(DESCRIPTION OF THE TASK):
The lines to return are those below that contain the word "legend".

(SOURCE MATERIAL):
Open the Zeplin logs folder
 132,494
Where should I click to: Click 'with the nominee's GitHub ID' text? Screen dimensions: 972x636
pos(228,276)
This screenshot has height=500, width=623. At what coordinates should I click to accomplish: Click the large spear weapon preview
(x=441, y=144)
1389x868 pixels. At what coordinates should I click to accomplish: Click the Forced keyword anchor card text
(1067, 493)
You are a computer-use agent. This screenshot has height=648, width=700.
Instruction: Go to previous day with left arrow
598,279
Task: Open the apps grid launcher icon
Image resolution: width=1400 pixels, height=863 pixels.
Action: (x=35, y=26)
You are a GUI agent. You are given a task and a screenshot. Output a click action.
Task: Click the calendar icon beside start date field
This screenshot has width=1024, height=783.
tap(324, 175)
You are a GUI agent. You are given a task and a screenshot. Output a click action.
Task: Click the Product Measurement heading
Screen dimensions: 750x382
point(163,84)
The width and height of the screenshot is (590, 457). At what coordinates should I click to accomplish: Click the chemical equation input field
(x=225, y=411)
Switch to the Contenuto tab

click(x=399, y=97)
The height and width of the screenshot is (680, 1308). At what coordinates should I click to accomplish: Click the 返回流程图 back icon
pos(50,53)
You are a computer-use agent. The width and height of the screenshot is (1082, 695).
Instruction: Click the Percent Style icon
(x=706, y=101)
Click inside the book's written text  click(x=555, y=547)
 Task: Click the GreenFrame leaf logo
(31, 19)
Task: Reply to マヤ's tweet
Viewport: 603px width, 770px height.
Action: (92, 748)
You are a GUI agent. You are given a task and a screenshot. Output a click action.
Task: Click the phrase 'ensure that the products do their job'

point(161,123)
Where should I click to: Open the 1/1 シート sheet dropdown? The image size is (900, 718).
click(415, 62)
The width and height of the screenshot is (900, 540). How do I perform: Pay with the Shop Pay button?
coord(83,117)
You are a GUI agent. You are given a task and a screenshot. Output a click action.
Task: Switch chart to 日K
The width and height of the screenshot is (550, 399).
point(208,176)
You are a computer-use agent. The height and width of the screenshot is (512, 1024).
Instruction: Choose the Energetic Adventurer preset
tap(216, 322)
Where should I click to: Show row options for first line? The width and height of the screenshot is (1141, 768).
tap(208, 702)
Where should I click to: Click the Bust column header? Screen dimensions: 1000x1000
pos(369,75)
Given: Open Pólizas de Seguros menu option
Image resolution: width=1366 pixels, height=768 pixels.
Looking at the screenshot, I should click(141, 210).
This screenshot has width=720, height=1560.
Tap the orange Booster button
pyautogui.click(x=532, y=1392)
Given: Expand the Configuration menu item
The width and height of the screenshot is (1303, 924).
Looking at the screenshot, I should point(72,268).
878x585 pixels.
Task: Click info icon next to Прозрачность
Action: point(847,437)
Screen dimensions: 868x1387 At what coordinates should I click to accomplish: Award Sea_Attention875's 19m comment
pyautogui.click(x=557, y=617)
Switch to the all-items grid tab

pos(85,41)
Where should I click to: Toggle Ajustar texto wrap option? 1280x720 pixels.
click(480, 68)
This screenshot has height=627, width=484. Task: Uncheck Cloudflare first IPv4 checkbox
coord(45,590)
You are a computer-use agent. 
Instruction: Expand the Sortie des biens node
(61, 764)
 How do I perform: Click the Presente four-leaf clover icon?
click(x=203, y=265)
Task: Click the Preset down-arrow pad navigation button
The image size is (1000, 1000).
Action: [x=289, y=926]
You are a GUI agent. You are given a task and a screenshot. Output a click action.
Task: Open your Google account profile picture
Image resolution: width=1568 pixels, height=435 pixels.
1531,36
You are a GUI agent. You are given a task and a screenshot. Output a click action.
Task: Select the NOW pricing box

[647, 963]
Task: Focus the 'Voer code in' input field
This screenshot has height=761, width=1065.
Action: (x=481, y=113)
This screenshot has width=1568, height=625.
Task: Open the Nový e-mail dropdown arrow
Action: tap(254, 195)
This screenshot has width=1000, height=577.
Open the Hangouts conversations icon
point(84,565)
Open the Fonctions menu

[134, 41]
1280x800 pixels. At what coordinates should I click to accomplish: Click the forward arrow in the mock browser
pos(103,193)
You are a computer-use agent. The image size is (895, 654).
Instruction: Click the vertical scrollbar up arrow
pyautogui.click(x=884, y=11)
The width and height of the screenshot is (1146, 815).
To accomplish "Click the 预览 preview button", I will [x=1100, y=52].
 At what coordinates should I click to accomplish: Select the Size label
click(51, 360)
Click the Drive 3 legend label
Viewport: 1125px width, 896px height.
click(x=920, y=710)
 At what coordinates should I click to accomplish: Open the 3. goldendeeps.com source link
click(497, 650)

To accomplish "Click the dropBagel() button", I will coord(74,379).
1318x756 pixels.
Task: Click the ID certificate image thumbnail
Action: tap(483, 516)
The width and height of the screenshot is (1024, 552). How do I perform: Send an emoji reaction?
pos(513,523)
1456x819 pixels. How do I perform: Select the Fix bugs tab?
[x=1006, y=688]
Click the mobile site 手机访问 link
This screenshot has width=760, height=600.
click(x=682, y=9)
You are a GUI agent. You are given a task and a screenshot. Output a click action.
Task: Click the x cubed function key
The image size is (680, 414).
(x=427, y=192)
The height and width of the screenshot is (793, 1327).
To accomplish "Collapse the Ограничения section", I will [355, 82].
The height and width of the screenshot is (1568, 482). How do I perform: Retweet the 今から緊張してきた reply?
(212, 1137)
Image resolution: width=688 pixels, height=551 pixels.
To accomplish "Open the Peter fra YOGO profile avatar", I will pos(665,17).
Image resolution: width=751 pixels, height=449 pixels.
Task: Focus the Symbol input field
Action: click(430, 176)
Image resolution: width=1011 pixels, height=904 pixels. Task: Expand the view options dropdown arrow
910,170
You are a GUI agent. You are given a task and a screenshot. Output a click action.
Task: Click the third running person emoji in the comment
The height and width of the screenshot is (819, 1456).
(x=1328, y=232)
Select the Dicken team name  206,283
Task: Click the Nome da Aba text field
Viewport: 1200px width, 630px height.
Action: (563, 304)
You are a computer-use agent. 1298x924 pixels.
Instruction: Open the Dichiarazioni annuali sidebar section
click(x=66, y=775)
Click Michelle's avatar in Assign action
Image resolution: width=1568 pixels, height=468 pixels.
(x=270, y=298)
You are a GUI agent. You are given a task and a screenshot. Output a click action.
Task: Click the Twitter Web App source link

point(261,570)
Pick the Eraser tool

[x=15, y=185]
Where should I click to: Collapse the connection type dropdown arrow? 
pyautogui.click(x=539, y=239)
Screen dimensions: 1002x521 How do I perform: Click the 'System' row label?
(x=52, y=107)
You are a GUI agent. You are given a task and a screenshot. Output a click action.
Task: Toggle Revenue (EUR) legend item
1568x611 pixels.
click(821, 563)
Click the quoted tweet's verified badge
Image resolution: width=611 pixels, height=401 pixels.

(RESPONSE BELOW):
Click the Drive 3 legend label
Task: Toggle Revenue (EUR) legend item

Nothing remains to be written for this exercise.